Due to the increasing workload of pathologists, the need for automation to support diagnostic tasks and quantitative biomarker evaluation is becoming more and more apparent. Foundation models have the potential to improve generalizability within and across centers and serve as starting points for data efficient development of specialized yet robust AI models. However, the training foundation models themselves is usually very expensive in terms of data, computation, and time. This paper proposes a supervised training method that drastically reduces these expenses. The proposed method is based on multi-task learning to train a joint encoder, by combining 16 different classification, segmentation, and detection tasks on a total of 912,000 patches.

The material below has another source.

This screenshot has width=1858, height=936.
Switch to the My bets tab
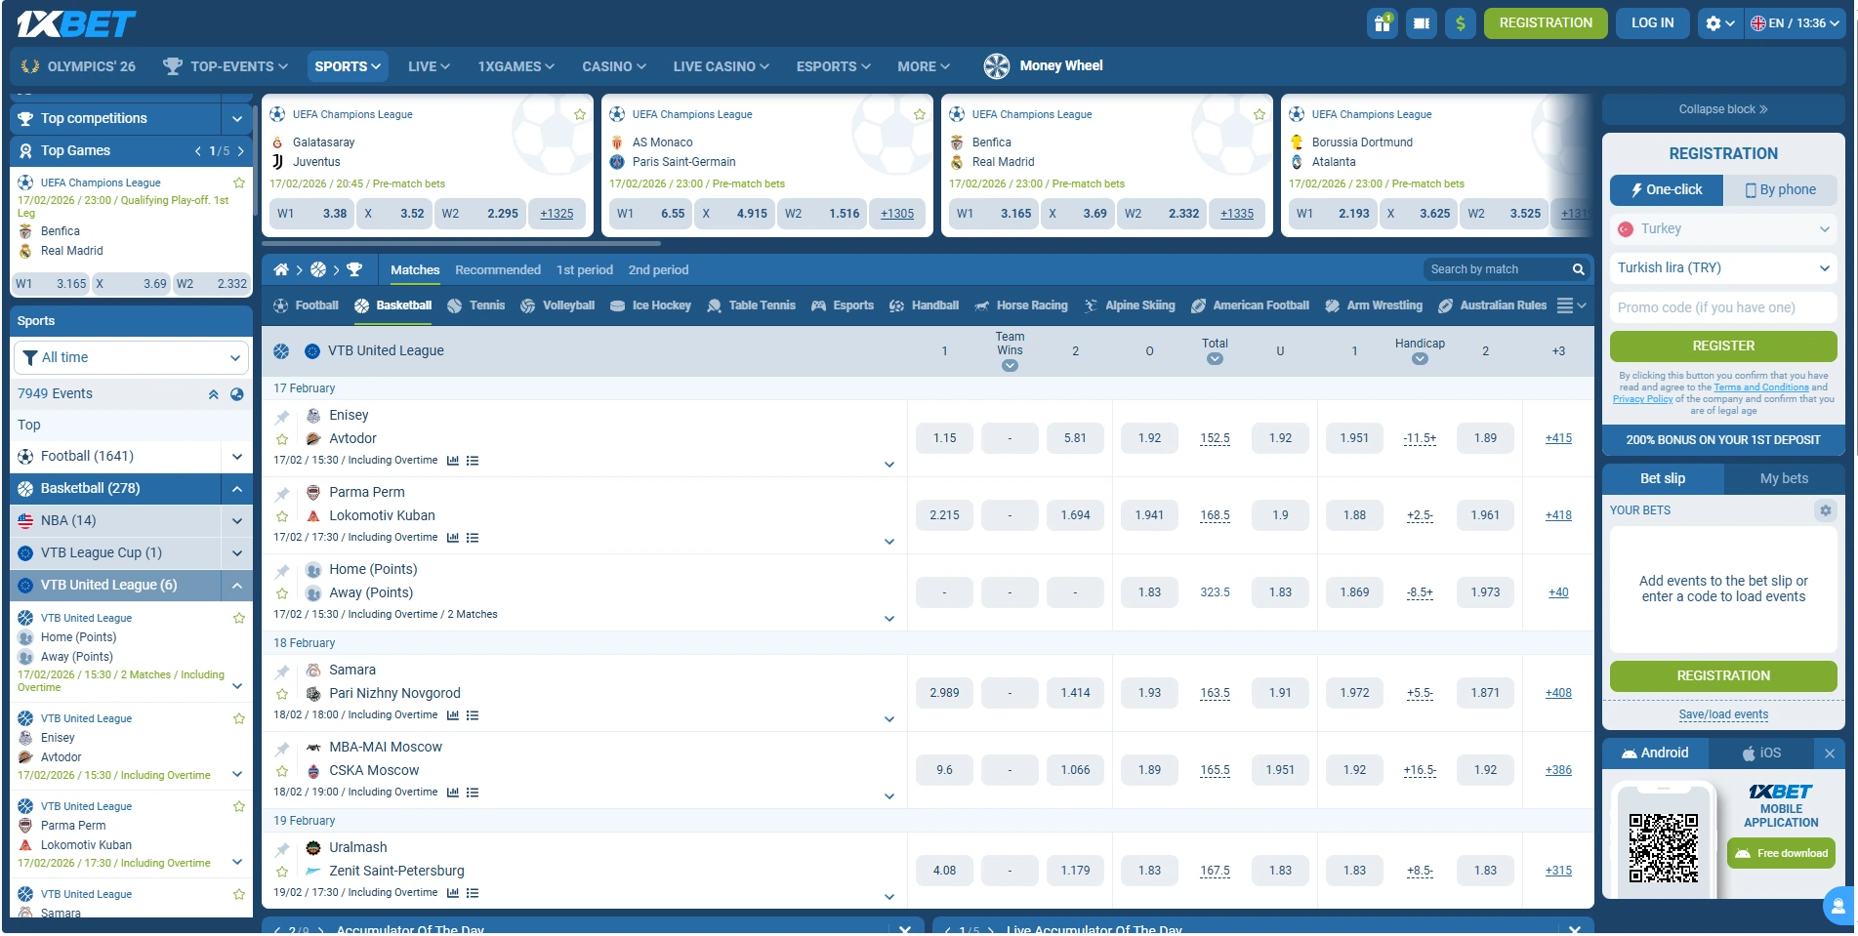click(x=1783, y=478)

Since the encoder is capable of capturing the properties of the samples, we term it the Tissue Concepts encoder. To evaluate the performance and generalizability of the Tissue Concepts encoder across centers, classification of whole slide images from four of the most prevalent solid cancers - breast, colon, lung, and prostate - was used. The experiments show that the Tissue Concepts model achieve comparable performance to models trained with self-supervision, while requiring only 6% of the amount of training patches. Furthermore, the Tissue Concepts encoder outperforms an ImageNet pre-trained encoder on both in-domain and out-of-domain data.
Paper Structure (24 sections, 1 equation, 3 figures, 9 tables)

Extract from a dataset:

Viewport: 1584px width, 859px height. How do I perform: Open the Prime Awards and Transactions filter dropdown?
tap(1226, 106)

This paper contains 24 sections, 1 equation, 3 figures, 9 tables.

Figures (3)

  • Figure 1: Overview of the study. a) Different pre-training of Tissue Concepts using multi-task learning on 16 different tasks. b) the shared encoder is evaluated using multiple-instance learning on WSI classification. From each WSI, patches of size $224 \times 224$ are extracted in an iterative windowing fashion and the latent representation is positioned at the same spatial location as the patches. A simple CNN is trained on the latent WSIs to learn the label at the slice level.
  • Figure 2: Sample efficiency for encoders of different specificity on the BACH patch classification dataset. Each boxplot represents 10 repetitions. The TC-Swin encoder is compared to the tiny swin transformer ImageNet weights and a small swin transformer of UMedPT schafer_overcoming_2023. The F1-scores are plotted against increasing numbers of images per class to examine sample efficiency.
  • Figure 3: Organ-specific model performance when applied to downstream data. Models consist of organ-specific head and frozen encoders: ImageNet, CTP, TC-Swin, TC-Conv. While breast, colorectal, and prostate tissue was included in the pre-training, no lung tissue has been used during encoder pre-training of TC. "Breast" shows the results on three different classification tasks based on the BRACS dataset. "Colon" shows the cross-center performance between sites of the SemiCol challenge when trained on one center and evaluated on the others. "Lung" shows a 5-fold cross-validation and a cross-center evaluation. "Prostate" shows the performance on two cross-center evaluations as well as a 5-fold cross-validation from the Panda-challenge dataset. Boxes cover the inter-quartile-range, the median is marked by a horizontal line.